À parte os ganhos para minha atividade como escritor, essa breve, mas intensa experiência, possibilitou ainda o prazer da leitura e releitura de grandes romances, bem como da convivência com o professor Renato, coordenador do curso, dando lições de grande paciência para com minhas deficiências. A turma, pequena, mas participativa, ensinou-me bastante, especialmente quanto à diversidade de olhares em relação ao conteúdo. Eram advogados, jornalistas, professores de letras, publicitários, gente de distintas áreas, que trouxeram seu conhecimento para um debate muito produtivo. Em meio a esse grupo tão heterogêneo, de tanta gente bacana, a querida Ana Carolina — ou Carol Ana, por preferência — ainda me trouxe uma bela surpresa: “Flecha” (Editora 34, 352 páginas), livro da autora portuguesa Matilde Campilho, de 41 anos. Os melhores presentes são mesmo aqueles que nos convidam a pensar.
A leitura das considerações introdutórias ao livro trouxe-me à memória os primeiros versos de “Canção Afirmativa da Dúvida”, do poeta Marcus Lessa: “Há em mim dois poetas / um arqueiro / outro a seta…”. O poema alude à sintonia buscada por meio da arte do arqueiro zen, uma sintonia perfeita, que permitiria manejar o arco e atingir o alvo quase que naturalmente, sem nenhum esforço físico ou mental. O arqueiro, esvaziado de si, torna-se ele mesmo a ação que pratica. A autora se refere às jaculatórias, brevíssimas orações lançadas ao alto como flechas de fé, indo direto do coração do homem ao coração de Deus; sua brevidade é força concentrada, rapidez, precisão: “Num segundo vão da terra ao céu” como “dardo ou flecha despedida”. A definição mais adequada para os mais de duzentos textos que compõem “Flecha” parece surgir da aglutinação dessas ideias: são verdadeiras “jaculatórias literárias”, setas atiradas, mas são também o arco e a flecha do arqueiro, gesto, percurso, alvo fundindo-se num único objeto de enorme e sutil energia.

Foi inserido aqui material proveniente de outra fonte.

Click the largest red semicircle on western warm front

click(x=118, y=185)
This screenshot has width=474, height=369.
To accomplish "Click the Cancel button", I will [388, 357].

Esses episódios recortados, descrições sintéticas — os textos mais longos possuem menos de duas páginas — são como encontros fortuitos, meros vislumbres de intenções. São fotos de enquadramento impreciso, soando a distração, incompletude: “Numa casa há muito abandonada, pequenos pedaços de poeira vão voando sobre as coisas”; “Perante a grandiosidade do dia inteiro, Ernesto tira da cabeça o chapéu de couro e encosta-o ao peito”; “O mundo inteiro está coberto de gelo, mas ele não sabe. Ou talvez saiba”.
Passar desatento por essas páginas é enorme desperdício. A potência narrativa concentrada nesses breves flashes é infinita, justamente porque convida a compor estratégias, enredos, cenários, personagens, vidas. Cada um desses fragmentos é o arco, o risco do erro e do acerto, é o alvo e a flecha.
Estímulo aos músculos flácidos da imaginação, “Flecha” representa a sofisticação mais apurada, traduzida em simplicidade e surpresa. É leitura que passa veloz pela atenção, enquanto, imperceptivelmente, o tempo se distende. Que melhor antídoto para toda ansiedade e pressa?
Edmar Monteiro Filho é crítico literário.